**WRITTEN TASK 1**
In the character backstory, who stepped in and interfered during the beating?
**WRITTEN TASK 2**
Update the character backstory passage starting at "At the age of" and ending at "damage which happened.", with "legal guardian" changed to "foster parent".

**SUPPLIED TEXT**
------------------------------
At the age of 4, after my legal guardian took custody of me after I had killed my real Father, I mean after my real Father died, he started to teach me to use my powers. At the time I didn't know the difference from the Lightside and the Darkside. After a short time, he wanted me to use my powers to hurt ppl. At that, I ran from him. When he caught me, he started beating me severly. To a point where it almost killed me and would have if Aleona didn't step in and interfere. She then took me to get healed, but the doctors couldn't repair all the damage which happened.

So here I am now, about 4 years later, using crutches to get around and do things. If I don't use my crutches, I can't get around anywhere though I am injured enough, that if I wanted to, I could use a hoverchair but then ppl will think that I'm handicapped and not just injured.

*Natia goes quiet now for a couple of minutes before asking*

So, what brings you here??
------------------------------
**SUPPLIED ENTRIES**
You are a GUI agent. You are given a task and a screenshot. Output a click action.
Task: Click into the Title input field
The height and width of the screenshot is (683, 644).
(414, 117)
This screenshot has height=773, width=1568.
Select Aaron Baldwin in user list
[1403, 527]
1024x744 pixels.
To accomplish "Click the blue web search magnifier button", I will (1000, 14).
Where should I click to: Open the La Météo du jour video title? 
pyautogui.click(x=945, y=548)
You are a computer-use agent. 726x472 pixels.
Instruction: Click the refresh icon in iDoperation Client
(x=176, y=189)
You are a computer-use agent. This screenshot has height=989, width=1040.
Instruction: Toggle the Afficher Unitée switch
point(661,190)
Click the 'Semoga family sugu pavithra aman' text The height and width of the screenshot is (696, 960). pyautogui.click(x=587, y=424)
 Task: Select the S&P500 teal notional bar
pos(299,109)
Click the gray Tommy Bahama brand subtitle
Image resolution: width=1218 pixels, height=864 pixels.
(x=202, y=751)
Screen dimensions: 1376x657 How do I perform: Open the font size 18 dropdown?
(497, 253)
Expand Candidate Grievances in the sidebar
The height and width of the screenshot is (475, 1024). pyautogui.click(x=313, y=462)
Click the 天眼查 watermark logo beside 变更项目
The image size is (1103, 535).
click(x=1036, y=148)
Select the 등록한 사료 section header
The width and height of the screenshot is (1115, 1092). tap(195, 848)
------------------------------
**TASK RESULT 1**
Aleona

**TASK RESULT 2**
At the age of 4, after my foster parent took custody of me after I had killed my real Father, I mean after my real Father died, he started to teach me to use my powers. At the time I didn't know the difference from the Lightside and the Darkside. After a short time, he wanted me to use my powers to hurt ppl. At that, I ran from him. When he caught me, he started beating me severly. To a point where it almost killed me and would have if Aleona didn't step in and interfere. She then took me to get healed, but the doctors couldn't repair all the damage which happened.